GOAL OF THE EXERCISE ->
Restate word for word the lines of the entries below, starting with the line that holds "The image size is (976, 697)." and ending with the line that holds "Open manage environments", and no others.

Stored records

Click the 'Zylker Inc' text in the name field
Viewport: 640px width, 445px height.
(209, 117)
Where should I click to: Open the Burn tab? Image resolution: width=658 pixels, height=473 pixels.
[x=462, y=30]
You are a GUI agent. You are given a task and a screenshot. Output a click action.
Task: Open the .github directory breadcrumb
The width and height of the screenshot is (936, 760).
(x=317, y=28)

* * *

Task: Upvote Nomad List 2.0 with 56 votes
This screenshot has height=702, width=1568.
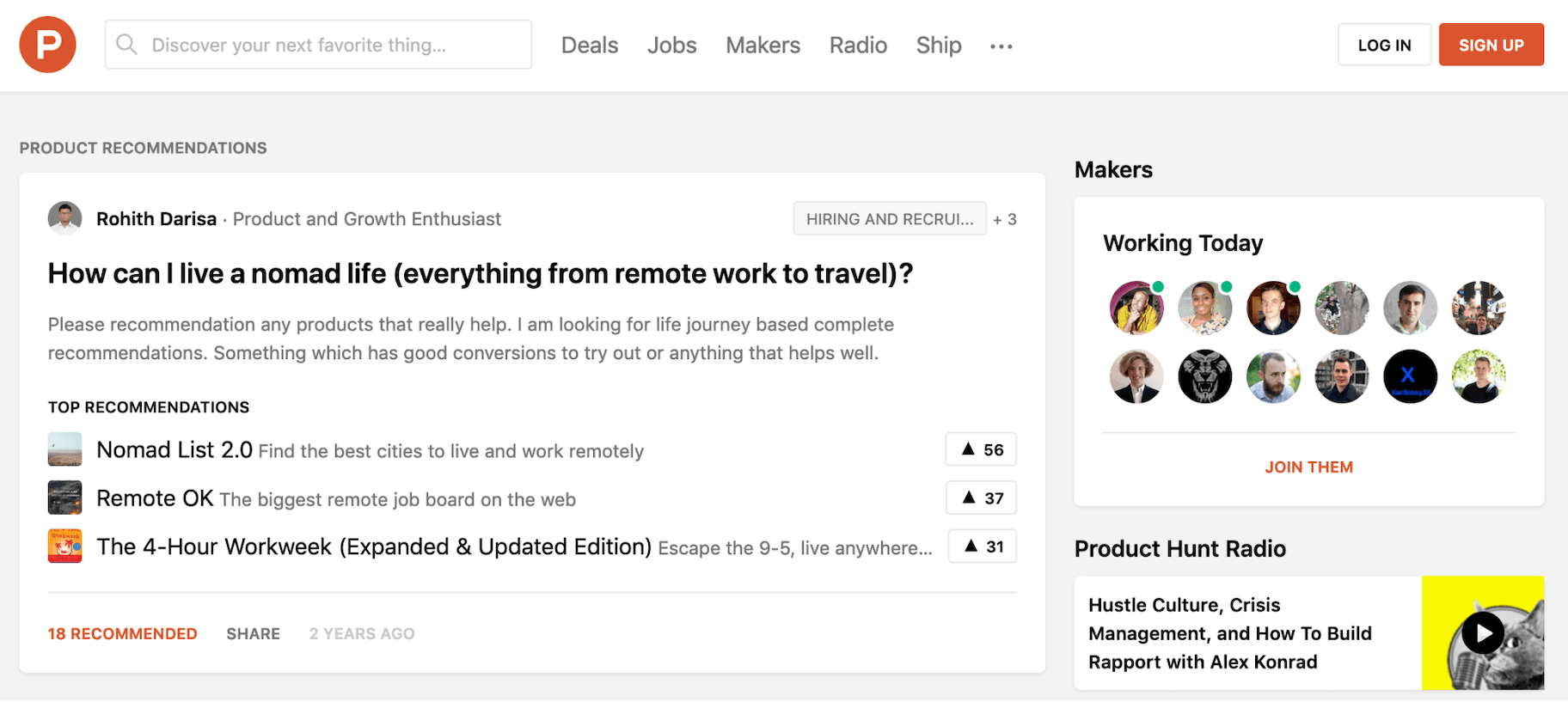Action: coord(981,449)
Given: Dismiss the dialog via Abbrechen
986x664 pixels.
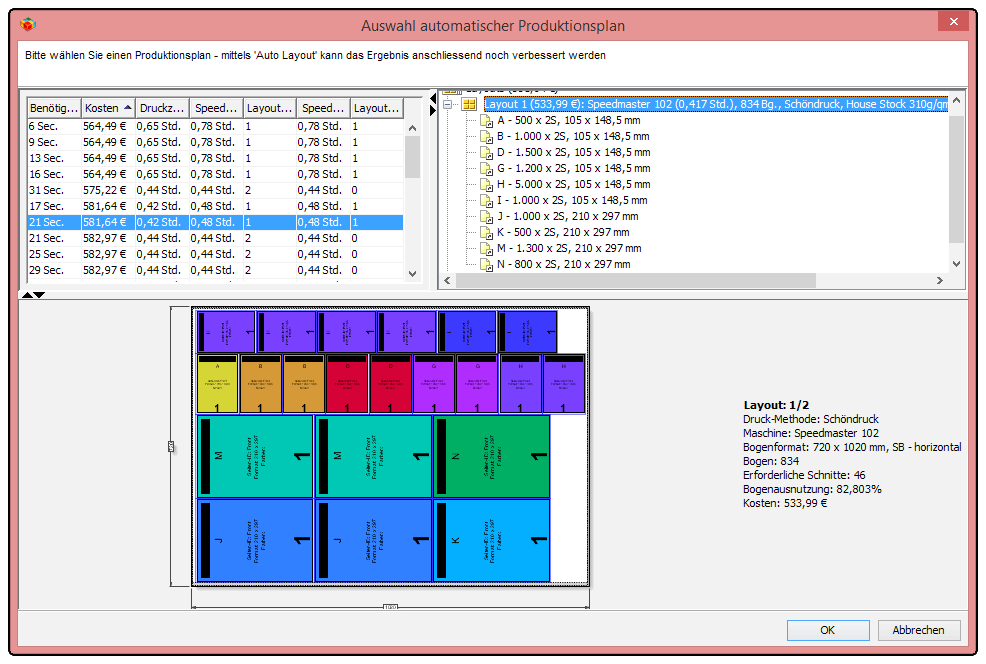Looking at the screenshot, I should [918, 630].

...

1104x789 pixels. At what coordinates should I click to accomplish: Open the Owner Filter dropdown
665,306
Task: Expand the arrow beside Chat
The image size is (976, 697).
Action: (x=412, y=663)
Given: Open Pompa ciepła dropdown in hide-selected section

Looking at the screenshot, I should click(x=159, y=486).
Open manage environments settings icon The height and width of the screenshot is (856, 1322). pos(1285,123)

EXERCISE ANSWER ->
The image size is (976, 697).
Action: (x=412, y=663)
Given: Open Pompa ciepła dropdown in hide-selected section

Looking at the screenshot, I should click(x=159, y=486).
Open manage environments settings icon The height and width of the screenshot is (856, 1322). pos(1285,123)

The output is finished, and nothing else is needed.